Results: We included 478 patients. Of these patients, 222 had HT. Median hemorrhage volume was 3.37 ml (0.80–12.6) and per HT subgroup; HI1: 0.2 (0.0–1.7), HI2: 3.2 (1.7–6.1), PH1: 6.3 (4.2–13), and PH2: 47 (19–101). Hemorrhage volume was associated with functional outcome [adjusted common odds ratio (acOR): 0.83, 95% CI: 0.73–0.95] but not anymore after adjustment for total lesion volume (acOR: 0.99, 95% CI: 0.86–1.15, per 10 ml). Hemorrhage volume in patients with PH2 was significantly associated with functional outcome after adjusting total lesion volume (acOR: 0.70, 95% CI: 0.50–0.98).
Conclusion: HT volume is associated with functional outcomes in patients with acute ischemic stroke but not independent of total lesion volume. The extent of a PH2 was associated with outcome, suggesting that measuring hemorrhage volume only provides an additional benefit in the prediction of the outcome when a PH2 is present.
Introduction
Hemorrhagic transformation (HT) commonly occurs as a natural progression or as a complication of reperfusion therapy for acute ischemic stroke (1, 2). Large, but also small HT subtypes were found to be associated with poor functional outcome (3). Incidence varies and differences in definition of HT between studies complicate comparisons between studies. Usually, HT is classified according to the European Cooperative Acute Stroke Study II (ECASS II) classification based on radiological appearance (4). This classification divides HT in four groups: hemorrhagic infarction type 1 (HI1), which is defined as small petechiae along the margins of the infarct; hemorrhagic infarction type 2 (HI2), defined as confluent petechiae within the infarcted area but no space-occupying effect; parenchymal hematoma type 1 (PH1) as blood clots in 30% or less of the infarcted area with some slight space-occupying effect; and parenchymal hematoma type 2 (PH2) as blood clots in more than 30% of the infarcted area with substantial space-occupying effect (4).
The ECASS classification only takes hemorrhage volume relative to the infarct volume into account when a PH is present, and therefore, small hemorrhages could be classified as PH2 when the infarct is small. The opposite is true when large hematomas develop within massive infarcts. These hematomas are not classified as PH2 when their relative size is <30% of the infarct while their objective size could be more than 40 ml. These hemorrhages might lead to symptomatic intracranial hemorrhage (sICH).

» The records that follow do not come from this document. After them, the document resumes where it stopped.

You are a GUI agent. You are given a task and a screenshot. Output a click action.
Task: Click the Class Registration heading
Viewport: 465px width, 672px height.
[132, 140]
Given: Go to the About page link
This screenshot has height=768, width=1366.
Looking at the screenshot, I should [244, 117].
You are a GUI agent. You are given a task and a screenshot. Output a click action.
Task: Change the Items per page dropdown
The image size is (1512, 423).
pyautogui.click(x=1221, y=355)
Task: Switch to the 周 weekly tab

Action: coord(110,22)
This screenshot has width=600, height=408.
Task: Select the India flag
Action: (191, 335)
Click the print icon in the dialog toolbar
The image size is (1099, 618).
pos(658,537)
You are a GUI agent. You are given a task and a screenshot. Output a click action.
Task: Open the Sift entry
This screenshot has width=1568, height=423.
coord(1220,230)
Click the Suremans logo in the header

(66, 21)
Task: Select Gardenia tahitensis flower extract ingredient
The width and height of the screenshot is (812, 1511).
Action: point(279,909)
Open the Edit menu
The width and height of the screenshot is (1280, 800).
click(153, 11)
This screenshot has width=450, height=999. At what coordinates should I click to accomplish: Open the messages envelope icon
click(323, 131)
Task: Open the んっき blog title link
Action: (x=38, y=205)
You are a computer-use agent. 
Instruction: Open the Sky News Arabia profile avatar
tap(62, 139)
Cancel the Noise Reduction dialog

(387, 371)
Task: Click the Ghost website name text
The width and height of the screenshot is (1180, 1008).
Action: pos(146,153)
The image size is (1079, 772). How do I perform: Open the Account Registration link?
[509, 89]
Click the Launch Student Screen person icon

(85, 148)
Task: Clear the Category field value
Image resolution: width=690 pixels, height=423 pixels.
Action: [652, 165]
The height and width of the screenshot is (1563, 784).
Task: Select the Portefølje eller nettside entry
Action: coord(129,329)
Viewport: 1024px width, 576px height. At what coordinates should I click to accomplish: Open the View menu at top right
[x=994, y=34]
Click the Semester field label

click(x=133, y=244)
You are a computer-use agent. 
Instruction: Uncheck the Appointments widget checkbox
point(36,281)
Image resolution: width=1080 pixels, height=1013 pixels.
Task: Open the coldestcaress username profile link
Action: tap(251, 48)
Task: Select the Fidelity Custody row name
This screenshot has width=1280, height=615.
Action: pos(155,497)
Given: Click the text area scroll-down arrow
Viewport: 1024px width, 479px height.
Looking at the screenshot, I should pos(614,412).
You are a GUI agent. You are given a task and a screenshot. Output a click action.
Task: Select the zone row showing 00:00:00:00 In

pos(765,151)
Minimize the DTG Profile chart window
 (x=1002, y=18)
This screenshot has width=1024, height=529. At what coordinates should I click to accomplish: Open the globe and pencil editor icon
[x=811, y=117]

However, according to the Heidelberg Bleeding classification, ICH other than PH2 might be symptomatic, but it is advised not to classify those hemorrhages as sICH (5).
Further, an agreement between observers for HT is only fair, as discriminating between HT subtypes can be challenging (6, 7). This limited agreement might contribute to a variation in the reported incidence of HT between studies.
As an alternative to the current rather crude classification of HT, we aim to quantify the hemorrhage volume of patients with HT and to assess its prognostic value by determining the association of hemorrhage volume with functional outcome in comparison with the ECASS II classification. Additionally, we determine whether hemorrhage volumes smaller than 30% of lesion volume might have been symptomatic.